BM25

The BM25 function scores each document in a corpus according to the document's relevance to a particular text query. For a query with terms $$q_1, \ldots, q_n$$, the BM25 score for document $$d$$ is:

$$ \mbox{BM25}(d) = \sum{i=1}^n IDF(q_i) \frac{f(q_i) (k_1+1)}{f(q_i) + k_1 (1-b+b*|D|/d{avg}))}

$$ where:

  • $$f(q_i)$$ is the number of times term $$q_i$$ occurs in document $$d$$,
  • $$|D|$$ is the number of words in document $$d$$,
  • $$d_{avg}$$ is the average number of words per document,
  • $$b$$ and $$k_1$$ are free parameters for Okapi BM25,

The first quantity in the sum is the inverse document frequency. For a corpus with $$N$$ documents, inverse document frequency for term $$q_i$$ is:

$$ \mbox{IDF}(q_i) = \log \frac{N - N(q_i) + 0.5}{N(q_i) + 0.5}

$$ where $$N(q_i)$$ is the number of documents in the corpus that contain term $$q_i$$.

The transformed output is a column of type float with the BM25 score for each document. For more details on the BM25 score see http://en.wikipedia.org/wiki/Okapi_BM25.

The behavior of BM25 for different input data column types is as follows:

  • dict : Each (key, value) pair is treated as count associated with the key for this row. A common example is to have a dict element contain a bag-of-words representation of a document, where each key is a word and each value is the number of times that word occurs in the document. All non-numeric values are ignored.

  • list : The list is converted to bag of words of format, where the keys are the unique elements in the list and the values are the counts of those unique elements. After this step, the behaviour is identical to dict.
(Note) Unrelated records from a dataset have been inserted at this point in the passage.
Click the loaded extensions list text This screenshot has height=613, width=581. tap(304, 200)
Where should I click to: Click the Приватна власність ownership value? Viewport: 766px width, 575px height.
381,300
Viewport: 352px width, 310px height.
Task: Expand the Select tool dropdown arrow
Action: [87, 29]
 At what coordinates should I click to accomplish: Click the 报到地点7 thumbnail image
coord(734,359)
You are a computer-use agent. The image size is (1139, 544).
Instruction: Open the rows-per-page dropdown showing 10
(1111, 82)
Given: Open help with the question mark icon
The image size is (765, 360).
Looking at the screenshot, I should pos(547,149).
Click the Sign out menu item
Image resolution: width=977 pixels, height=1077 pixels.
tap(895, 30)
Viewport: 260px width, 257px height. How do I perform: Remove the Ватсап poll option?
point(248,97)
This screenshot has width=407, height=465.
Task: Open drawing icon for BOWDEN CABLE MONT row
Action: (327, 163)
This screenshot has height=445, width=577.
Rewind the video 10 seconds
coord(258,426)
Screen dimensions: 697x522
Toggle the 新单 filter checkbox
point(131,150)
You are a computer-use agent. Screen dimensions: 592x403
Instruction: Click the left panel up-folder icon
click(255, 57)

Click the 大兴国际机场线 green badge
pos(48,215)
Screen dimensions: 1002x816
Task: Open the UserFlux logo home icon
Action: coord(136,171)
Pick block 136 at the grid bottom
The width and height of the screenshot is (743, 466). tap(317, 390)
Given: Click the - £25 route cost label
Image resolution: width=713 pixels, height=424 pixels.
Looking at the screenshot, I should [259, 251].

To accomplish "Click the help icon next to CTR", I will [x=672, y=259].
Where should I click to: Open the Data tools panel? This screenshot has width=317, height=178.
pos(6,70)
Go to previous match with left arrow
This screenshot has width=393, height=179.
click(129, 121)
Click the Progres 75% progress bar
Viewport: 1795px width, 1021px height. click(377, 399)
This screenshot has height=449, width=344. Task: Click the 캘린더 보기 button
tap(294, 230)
  • string : Behaves identically to a dict, where the dictionary is generated by converting the string into a bag-of-words format. For example, "I really like really fluffy dogs" would get converted to {'I' : 1, 'really': 2, 'like': 1,'fluffy': 1, 'dogs':1}.

Introductory Example

import graphlab as gl

# Create data.
sf = gl.SFrame({'docs': [{'this': 1, 'is': 1, 'a': 2, 'sample': 1},
                         {'this': 1, 'is': 1, 'another': 2, 'example': 3},
                         {'final': 1, 'doc': 1, 'here': 2}]})

# Create a query set 
query = ['a','query','example']

# Create a BM25 encoder
from graphlab.toolkits.feature_engineering import BM25
encoder = gl.feature_engineering.create(dataset = sf, transformers = BM25(feature = 'docs', query = query))

# Transform the data.
transformed_sf = encoder.transform(sf)
 Data:
+----------------+
|      docs      |
+----------------+
| 0.744711615513 |
| 0.789682123696 |
|      0.0       |
+----------------+
[3 rows x 1 columns]
# Save the transformer.
encoder.save('save-path')

# Return the indices in the encoding.
encoder['document_frequencies']
Data:
+----------------+---------+--------------------+
| feature_column |   term  | document_frequency |
+----------------+---------+--------------------+
|      docs      |    a    |         1          |
|      docs      | example |         1          |
+----------------+---------+--------------------+
[2 rows x 3 columns]

Fitting and Transforming

import graphlab as gl

# Dictionary Input:
sf = gl.SFrame({'docs': [{'this': 1, 'is': 1, 'a': 2, 'sample': 1},
                         {'this': 1, 'is': 1, 'another': 2, 'example': 3},
                         {'final': 1, 'doc': 1, 'here': 2}]})
# Create a query set 
query = ['a','query','example']
encoder = gl.feature_engineering.BM25(feature = 'docs', query = query)
encoder = encoder.fit(data = sf)
transformed_sf = encoder.transform(data = sf)
transformed_sf
+----------------+
|      docs      |
+----------------+
| 0.744711615513 |
| 0.789682123696 |
|      0.0       |
+----------------+
[3 rows x 1 columns]
# List Input:
l1 = ['this', 'is', 'a', 'a', 'sample']
l2 = ['this', 'is', 'another', 'another', 'example', 'example', 'example']
l3 = ['final', 'doc', 'here', 'here']
sf = gl.SFrame({'docs' : [l1,l2,l3]})

# Create a query set 
query = ['a','query','example']
encoder = gl.feature_engineering.BM25(feature = 'docs', query = query)
encoder = encoder.fit(data = sf)
transformed_sf = encoder.transform(data = sf)
transformed_sf
+----------------+
|      docs      |
+----------------+
| 0.744711615513 |
| 0.789682123696 |
|      0.0       |
+----------------+
[3 rows x 1 columns]
# String Input:
s1 = 'this is a a sample'
s2 = 'this is another another example example example'
s3 = 'final doc here here'
sf = gl.SFrame({'docs' : [s1,s2,s3]})

# Create a query set 
query = ['a','query','example']
encoder = gl.feature_engineering.BM25(feature = 'docs', query = query)
encoder = encoder.fit(data = sf)
transformed_sf = encoder.transform(data = sf)
transformed_sf
+----------------+
|      docs      |
+----------------+
| 0.744711615513 |
| 0.789682123696 |
|      0.0       |
+----------------+
[3 rows x 1 columns]